» **WRITTEN TASK 1**
Give the rows again from the line holding "The image size is (761, 609)." through the end of the rows, inclusive, changing "dropdown" to "drop-down menu" and leaving everything else the same.

» **SELECTED EXCERPT**
'''

Happy Founder's Day! And thanks for the TBT.

But I wished that the letters were restocked.


----------



## Tensu (Nov 7, 2016)

Thanks for thd TBT and new collectibles!


----------



## DaCoSim (Nov 7, 2016)

Happy founder's day tbt!!! I've enjoyed every minute on here! Great job staff! You guys are fantabulous!


----------



## King Dorado (Nov 7, 2016)

thank you for the celebratory bells.

and happy Founder's Day!

i hope you guys are serving some refreshments from these guys to the staff later at the celebration at BellTree HQ:


----------



## N a t (Nov 7, 2016)

Thank you, the staff, for once again creating many lovely collectibles for us! I love these roses, and I love that I was able to obtain all of the seasonal flowers! Most likely, all of the seasonal flowers lol. I'd still love to see the occasional rare flower here and there. I'm really crossing my fingers for a Jacob's Ladder, or some Dandelions! The character collectibles are also very lovely, and I'm excited to see where they go from here. I may have to skip out on Lobo and Mint, but I LOVE Jack, and Pave is also super cute! I might hold out on displaying my blooms, since I adore these candies, but I cannot wait to use them!

#Flowerpower


----------



## mogyay (Nov 7, 2016)

Yay, thank you for the bells! As much as I love pave I'm going to refrain because I'll need tbt for villagers that I want the most


----------



## N a t (Nov 7, 2016)

And yes, of course, Happy Founders Day!

- - - Post Merge - - -

OH, and thank you for the BTB! It took me a bit to realize I skipped right over the link hehe. Very kind of you <3


----------



## ZetaFunction (Nov 7, 2016)

Happy Founder's Day!  And thank you for the new collectibles and tbt too!


----------



## Samansu (Nov 7, 2016)

I'm all set on the collectibles I have ATM, but thanks for the 50 bells! ^0^ Happy Founder's Day!


----------



## Phioxse (Nov 7, 2016)

Thanks for the bells. <3


----------



## Amilee (Nov 7, 2016)

oooh im so excited


----------



## Believe (Nov 7, 2016)

hurray hurray!


----------



## aleshapie (Nov 7, 2016)

Happy Founder's Day!!! 

Question...who, besides Jeremy, is left of the original crew??


----------



## SensaiGallade (Nov 7, 2016)

rip my wallet *glaring at the shop for chocolate cake restocks*


----------



## AutumnWolf (Nov 7, 2016)

Happy Founder's Day everyone!  This place is awesome! Thank you to all those who make this place  so good.


----------



## Paperboy012305 (Nov 7, 2016)

Is this the day TBT was made before its actual birthday? Happy Founder's Day!


----------



## r a t (Nov 7, 2016)

'''

» **WRITTEN TASK 2**
In the forum thread, which two flowers does N a t hope to see?

» **EXTRACTED DATA**

'''

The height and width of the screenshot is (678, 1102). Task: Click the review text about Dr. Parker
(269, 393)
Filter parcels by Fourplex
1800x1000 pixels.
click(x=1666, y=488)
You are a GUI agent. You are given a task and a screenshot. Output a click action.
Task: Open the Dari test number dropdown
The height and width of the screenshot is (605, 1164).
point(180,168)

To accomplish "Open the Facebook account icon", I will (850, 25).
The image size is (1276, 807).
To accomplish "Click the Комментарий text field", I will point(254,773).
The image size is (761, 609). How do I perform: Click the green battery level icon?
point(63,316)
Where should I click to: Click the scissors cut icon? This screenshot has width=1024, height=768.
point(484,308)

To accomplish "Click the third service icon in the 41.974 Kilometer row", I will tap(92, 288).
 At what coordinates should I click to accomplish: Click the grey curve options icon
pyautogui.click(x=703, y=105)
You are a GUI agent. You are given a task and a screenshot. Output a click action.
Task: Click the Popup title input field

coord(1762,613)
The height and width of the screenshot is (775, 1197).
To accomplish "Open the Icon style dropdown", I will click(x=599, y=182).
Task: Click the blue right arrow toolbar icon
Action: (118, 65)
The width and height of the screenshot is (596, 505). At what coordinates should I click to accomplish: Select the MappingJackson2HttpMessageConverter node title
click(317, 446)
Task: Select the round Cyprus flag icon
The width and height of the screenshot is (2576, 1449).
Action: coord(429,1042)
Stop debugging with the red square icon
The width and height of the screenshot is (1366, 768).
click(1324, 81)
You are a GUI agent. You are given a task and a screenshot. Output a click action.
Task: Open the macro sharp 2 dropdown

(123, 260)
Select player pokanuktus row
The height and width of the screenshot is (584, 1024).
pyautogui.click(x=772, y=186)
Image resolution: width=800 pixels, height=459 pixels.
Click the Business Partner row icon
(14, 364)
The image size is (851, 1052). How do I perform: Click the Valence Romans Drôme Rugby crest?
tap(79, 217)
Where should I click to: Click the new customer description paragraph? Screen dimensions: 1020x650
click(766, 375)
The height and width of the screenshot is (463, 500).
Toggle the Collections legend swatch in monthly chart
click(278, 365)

'''

» **WRITTEN RESPONSE 1**
The image size is (761, 609). How do I perform: Click the green battery level icon?
point(63,316)
Where should I click to: Click the scissors cut icon? This screenshot has width=1024, height=768.
point(484,308)

To accomplish "Click the third service icon in the 41.974 Kilometer row", I will tap(92, 288).
 At what coordinates should I click to accomplish: Click the grey curve options icon
pyautogui.click(x=703, y=105)
You are a GUI agent. You are given a task and a screenshot. Output a click action.
Task: Click the Popup title input field

coord(1762,613)
The height and width of the screenshot is (775, 1197).
To accomplish "Open the Icon style drop-down menu", I will click(x=599, y=182).
Task: Click the blue right arrow toolbar icon
Action: (118, 65)
The width and height of the screenshot is (596, 505). At what coordinates should I click to accomplish: Select the MappingJackson2HttpMessageConverter node title
click(317, 446)
Task: Select the round Cyprus flag icon
The width and height of the screenshot is (2576, 1449).
Action: coord(429,1042)
Stop debugging with the red square icon
The width and height of the screenshot is (1366, 768).
click(1324, 81)
You are a GUI agent. You are given a task and a screenshot. Output a click action.
Task: Open the macro sharp 2 drop-down menu

(123, 260)
Select player pokanuktus row
The height and width of the screenshot is (584, 1024).
pyautogui.click(x=772, y=186)
Image resolution: width=800 pixels, height=459 pixels.
Click the Business Partner row icon
(14, 364)
The image size is (851, 1052). How do I perform: Click the Valence Romans Drôme Rugby crest?
tap(79, 217)
Where should I click to: Click the new customer description paragraph? Screen dimensions: 1020x650
click(766, 375)
The height and width of the screenshot is (463, 500).
Toggle the Collections legend swatch in monthly chart
click(278, 365)

» **WRITTEN RESPONSE 2**
A Jacob's Ladder or some Dandelions.